Chevrolet Blazer EV Luggage Test

Our real-world test to see how much stuff the Blazer EV cargo area can hold, with comparisons to other EVs and SUVs.

What is the 2025 Blazer EV price?

GM had not released pricing information for the base, front-drive LT at the time of this writing (nor its range or when it’ll be on sale), so for now, the Blazer EV starts off with the LT e-AWD model at $47,600. We also don’t know the 2025 destination charge, but it was $1,395 last year.

The RS e-AWD costs $52,900 for 2025, which is $300 cheaper than last year. We did not have RS RWD pricing at the time of this writing, either, but it was effectively a $1,000 premium last year over the e-AWD. That’s another way this powertrain offering setup is unusual.

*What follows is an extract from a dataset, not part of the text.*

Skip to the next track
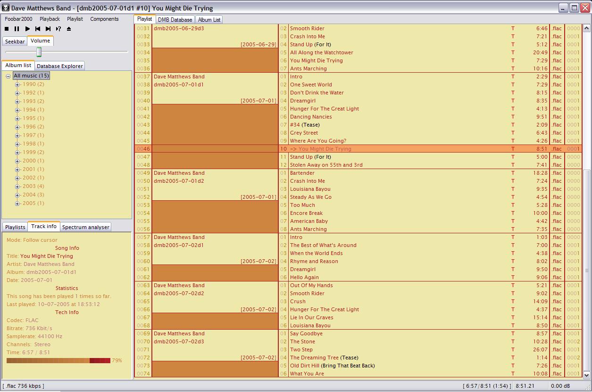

The RS extras include dual-zone automatic climate control, driver memory settings, ventilated power front seats, a heated wrapped steering wheel, and wireless charging. Most of those items are available within packages in the LT. The RS also gets unique, sportier styling inside and out, which includes fancier exterior lighting and standard 21-inch wheels. Agreeably, every Blazer EV gets that beautiful 17.7-inch touchscreen.

What are the Blazer EV safety ratings and driver assistance features?

Every Blazer EV includes forward collision warning, automatic emergency braking with pedestrian detection, lane-keeping assist and lane-departure warning, rear parking sensors, automatic high beams and GM’s Safety Alert Seat that vibes the driver’s butt as an added alert for the above driver assist systems. Adaptive cruise control is also standard, but can be supplanted with the more advanced, hands-free Super Cruise system available only with all-wheel drive.

The Blazer EV has not yet been crash tested by a third party.